-- WHAT IS EXPECTED --
Copy every line of the records below word for word, leaving out the pictures.

-- ENTRIES SUPPLIED --
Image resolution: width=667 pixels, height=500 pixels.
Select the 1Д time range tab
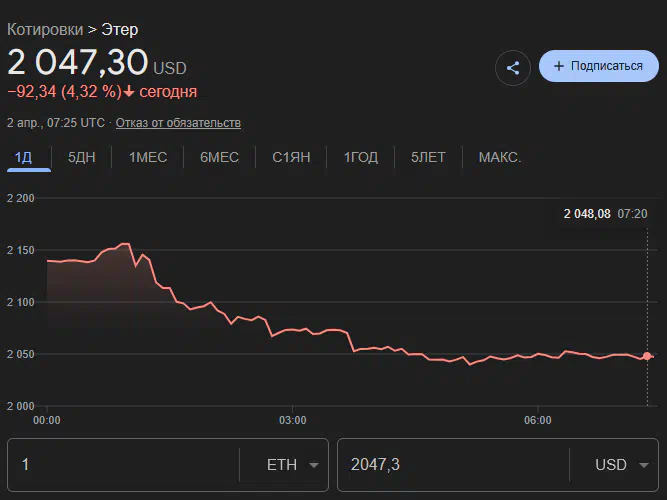tap(23, 157)
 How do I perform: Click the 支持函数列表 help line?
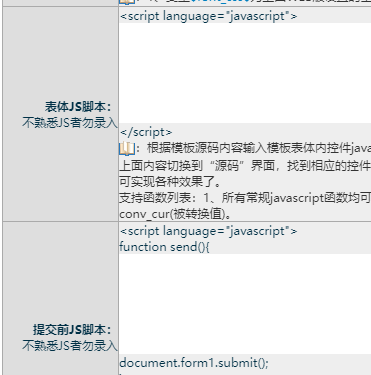point(245,198)
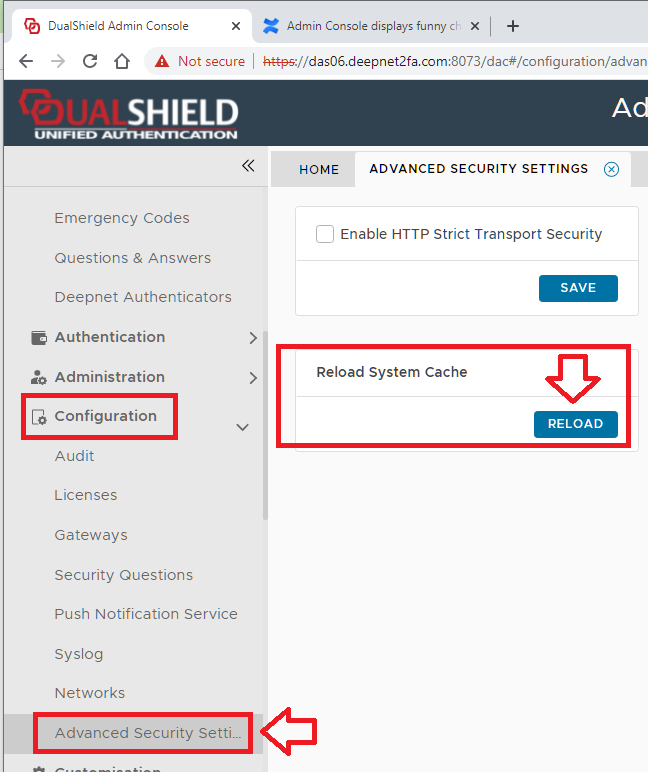Close the Advanced Security Settings tab

point(611,169)
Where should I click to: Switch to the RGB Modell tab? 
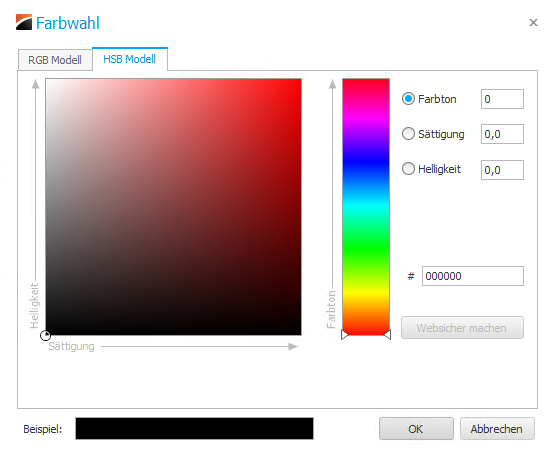[x=55, y=60]
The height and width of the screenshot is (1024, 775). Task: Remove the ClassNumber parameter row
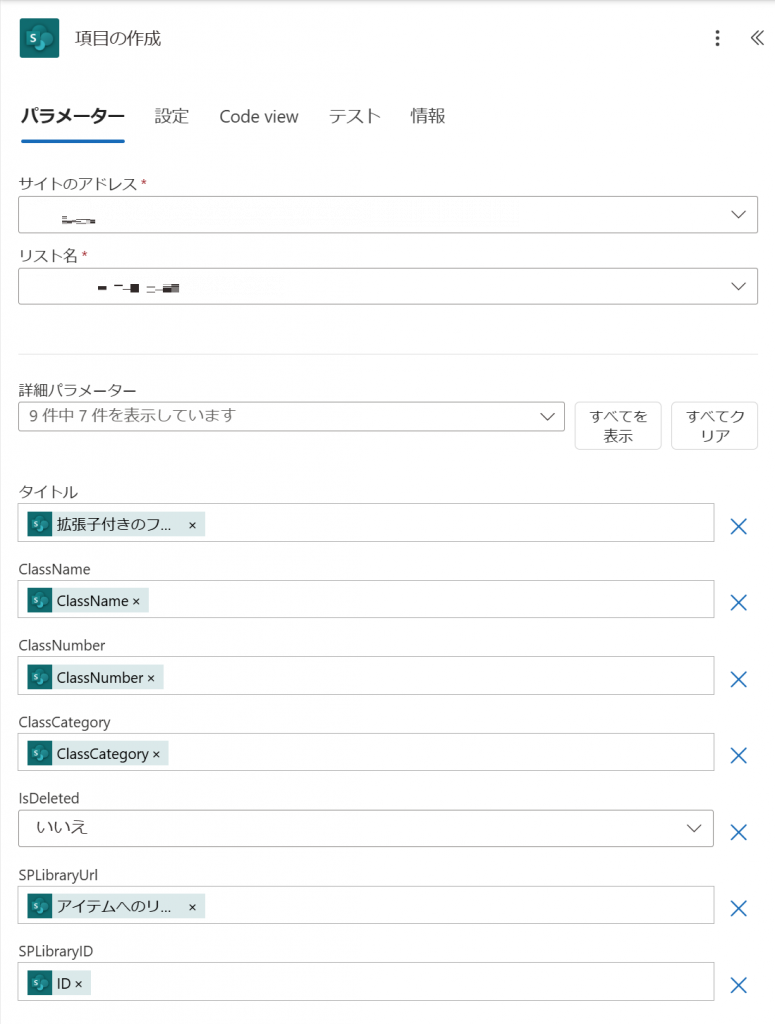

-- SOLVED EXERCISE --
Image resolution: width=667 pixels, height=500 pixels.
Select the 1Д time range tab
tap(23, 157)
 How do I perform: Click the 支持函数列表 help line?
point(245,198)
Close the Advanced Security Settings tab

point(611,169)
Where should I click to: Switch to the RGB Modell tab? 
[x=55, y=60]
The height and width of the screenshot is (1024, 775). Task: Remove the ClassNumber parameter row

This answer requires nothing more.